Let us always walk in a natural path ; let each person fulfil his appropriate duty. Impartiality cannot be expected in accusers; it: is an attribute of the judges. Let the enemies of accused ministers have no pretence for inculpating the conduct of their cause. Let them exert all their activity, display all their eloquence, and effectuate all their resources. If they fail, their defeat will but be the more palpable. All will then appear more open and dignified in this procedure : criminality will be more endangered, innocence will arise more brightly from the trial, conviction will be more searching, and public opinion more tranquil.

Chap. XI. On the punishment of Ministers.
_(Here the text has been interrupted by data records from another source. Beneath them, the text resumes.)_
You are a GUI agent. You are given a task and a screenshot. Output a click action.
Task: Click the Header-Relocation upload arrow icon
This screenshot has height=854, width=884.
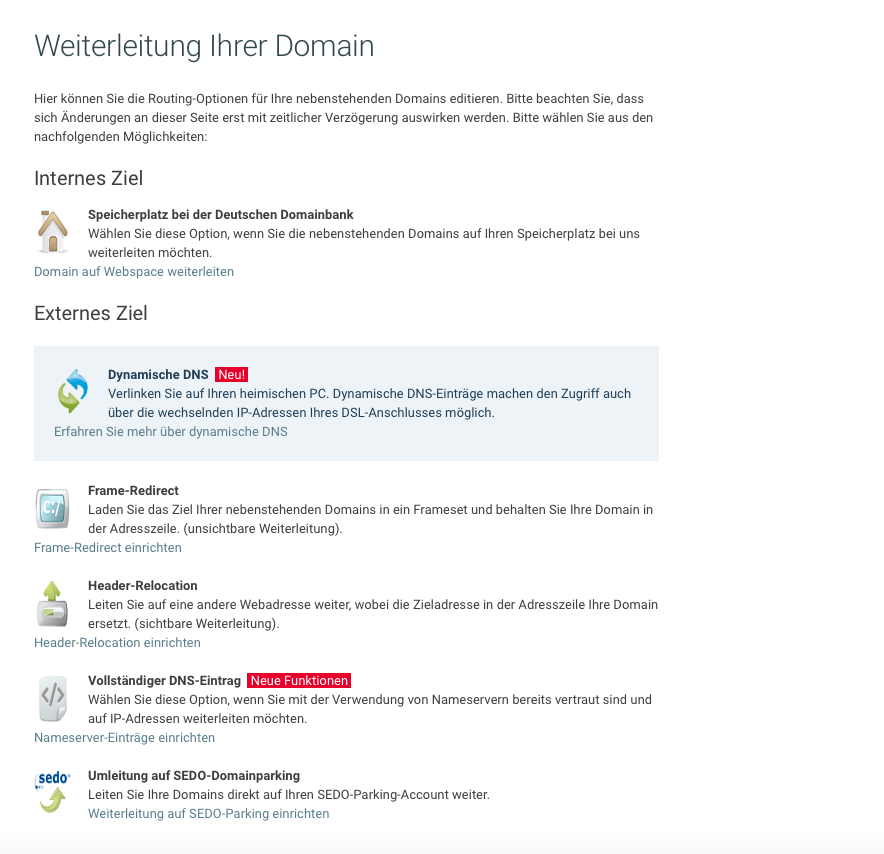click(x=52, y=604)
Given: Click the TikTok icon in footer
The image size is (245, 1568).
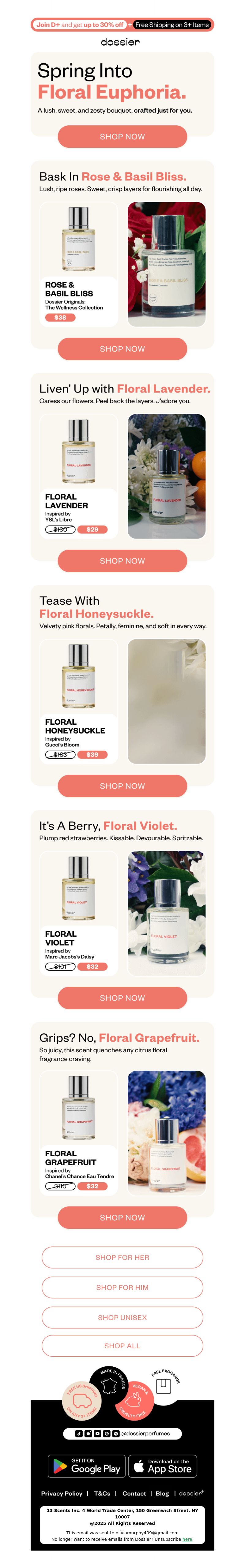Looking at the screenshot, I should (79, 1433).
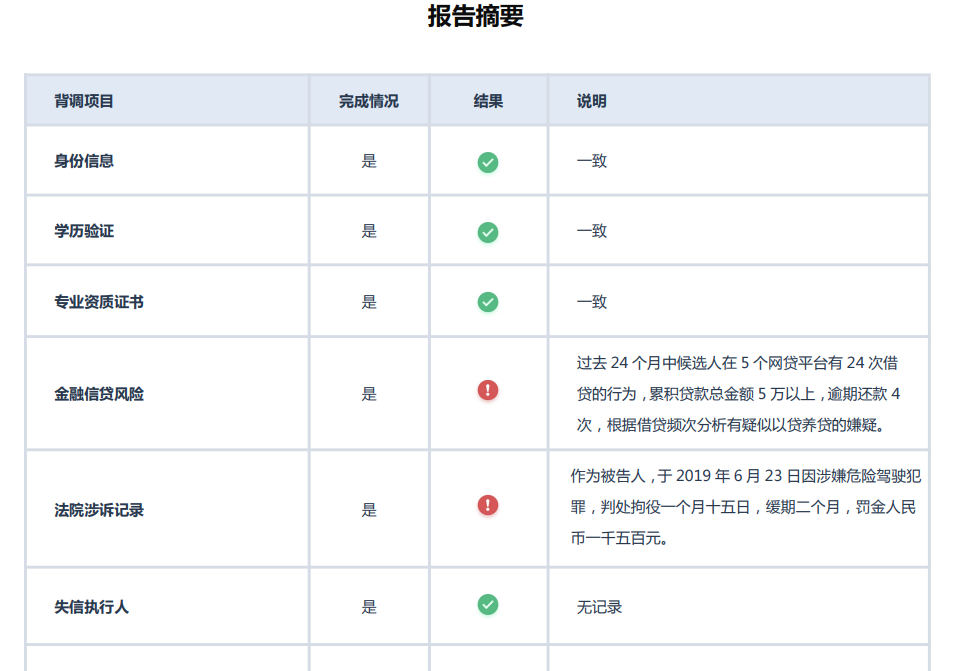Image resolution: width=959 pixels, height=671 pixels.
Task: Click the red warning icon for 金融借贷风险
Action: (487, 390)
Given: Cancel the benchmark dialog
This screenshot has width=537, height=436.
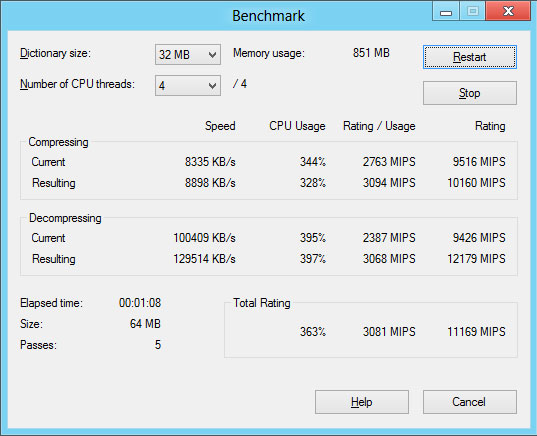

The nature of the law on responsibility presumes the necessity of endowing its judges, with the right of inflicting and even of appointing punishment. The crimes or misdemeanors which are the objects of this law, not consisting of oue or more specific acts, that can call for a positive law to each, the guilt in question is necessarily aggravated or extenuated by differences that are impervious to language, and still more so, to law. The conscience of the Peers is the judge of these differences, and is competent to decide both on the punishment and the crime.

The law should, at the furthest, only specify those punishments between which the chamber of Peers must elect. Three only are admissible: death, exile, or imprisonment. They should not be aggravated by any mortifying circumstance; no idea of degradation should be attached to them.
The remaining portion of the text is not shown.